SET EXERCISE:
Output the rows between the one holding "Packages (493, 473)" and the one holding "赶网价格 (177, 808)", inclusive, as a Markdown table. Use a "No." column for the row number and a "Text" column for the row itself, and leave out blank lines.

MATERIAL PROVIDED:

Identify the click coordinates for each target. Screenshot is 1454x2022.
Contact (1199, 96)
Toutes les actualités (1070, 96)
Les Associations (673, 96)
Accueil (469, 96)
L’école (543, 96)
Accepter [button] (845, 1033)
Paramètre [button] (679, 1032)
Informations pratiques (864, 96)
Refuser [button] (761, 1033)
==
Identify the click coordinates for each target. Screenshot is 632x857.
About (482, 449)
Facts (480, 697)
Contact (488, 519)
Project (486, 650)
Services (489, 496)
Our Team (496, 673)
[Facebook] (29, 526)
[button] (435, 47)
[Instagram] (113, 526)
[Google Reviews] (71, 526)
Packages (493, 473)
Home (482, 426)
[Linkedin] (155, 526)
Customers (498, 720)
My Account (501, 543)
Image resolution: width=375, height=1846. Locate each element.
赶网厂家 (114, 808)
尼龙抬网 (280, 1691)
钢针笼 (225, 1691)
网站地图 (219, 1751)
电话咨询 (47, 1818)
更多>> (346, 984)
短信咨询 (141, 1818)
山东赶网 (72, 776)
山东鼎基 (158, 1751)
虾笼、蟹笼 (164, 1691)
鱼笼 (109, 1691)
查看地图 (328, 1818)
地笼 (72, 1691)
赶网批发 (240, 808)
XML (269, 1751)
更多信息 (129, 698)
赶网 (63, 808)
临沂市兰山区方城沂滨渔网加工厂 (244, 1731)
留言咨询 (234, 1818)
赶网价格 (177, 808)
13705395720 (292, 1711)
...
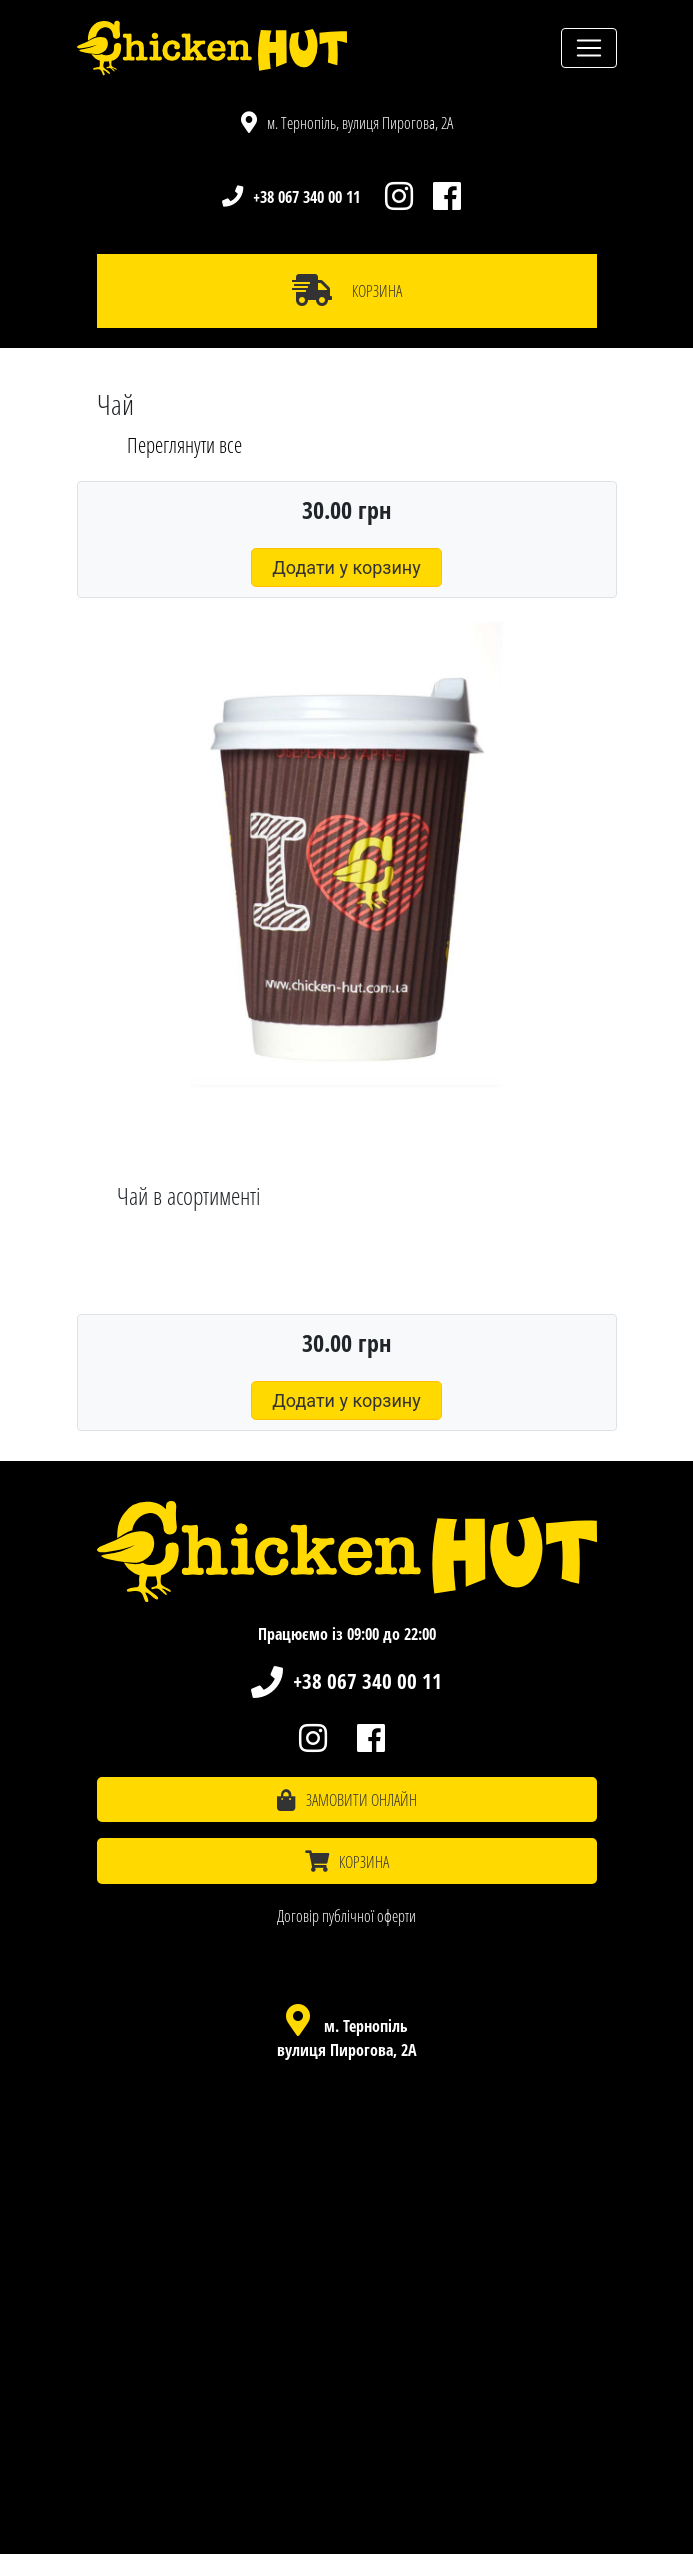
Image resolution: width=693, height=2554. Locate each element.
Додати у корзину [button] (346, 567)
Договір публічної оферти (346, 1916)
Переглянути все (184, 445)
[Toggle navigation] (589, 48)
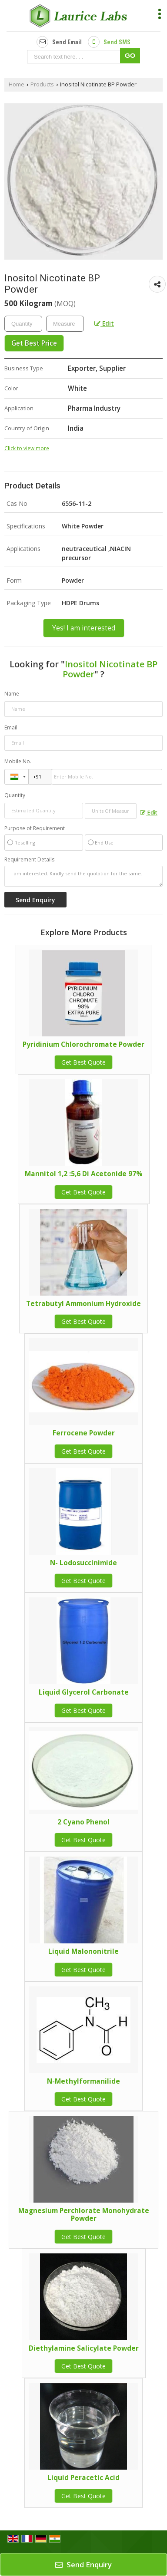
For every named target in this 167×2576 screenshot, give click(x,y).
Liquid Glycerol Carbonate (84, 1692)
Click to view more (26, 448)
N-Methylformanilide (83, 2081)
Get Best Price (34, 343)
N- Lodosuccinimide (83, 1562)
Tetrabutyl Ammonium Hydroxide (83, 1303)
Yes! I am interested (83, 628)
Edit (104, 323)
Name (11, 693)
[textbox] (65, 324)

ANSWER FOR THE TASK:
| No. | Text |
|---|---|
| 1 | Packages (493, 473) |
| 2 | Home (482, 426) |
| 3 | [Linkedin] (155, 526) |
| 4 | Customers (498, 720) |
| 5 | My Account (501, 543) |
| 6 | Image resolution: width=375, height=1846. Locate each element. |
| 7 | 赶网厂家 (114, 808) |
| 8 | 尼龙抬网 (280, 1691) |
| 9 | 钢针笼 (225, 1691) |
| 10 | 网站地图 (219, 1751) |
| 11 | 电话咨询 (47, 1818) |
| 12 | 更多>> (346, 984) |
| 13 | 短信咨询 (141, 1818) |
| 14 | 山东赶网 (72, 776) |
| 15 | 山东鼎基 (158, 1751) |
| 16 | 虾笼、蟹笼 (164, 1691) |
| 17 | 鱼笼 (109, 1691) |
| 18 | 查看地图 (328, 1818) |
| 19 | 地笼 (72, 1691) |
| 20 | 赶网批发 (240, 808) |
| 21 | XML (269, 1751) |
| 22 | 更多信息 (129, 698) |
| 23 | 赶网 (63, 808) |
| 24 | 临沂市兰山区方城沂滨渔网加工厂 (244, 1731) |
| 25 | 留言咨询 (234, 1818) |
| 26 | 赶网价格 (177, 808) |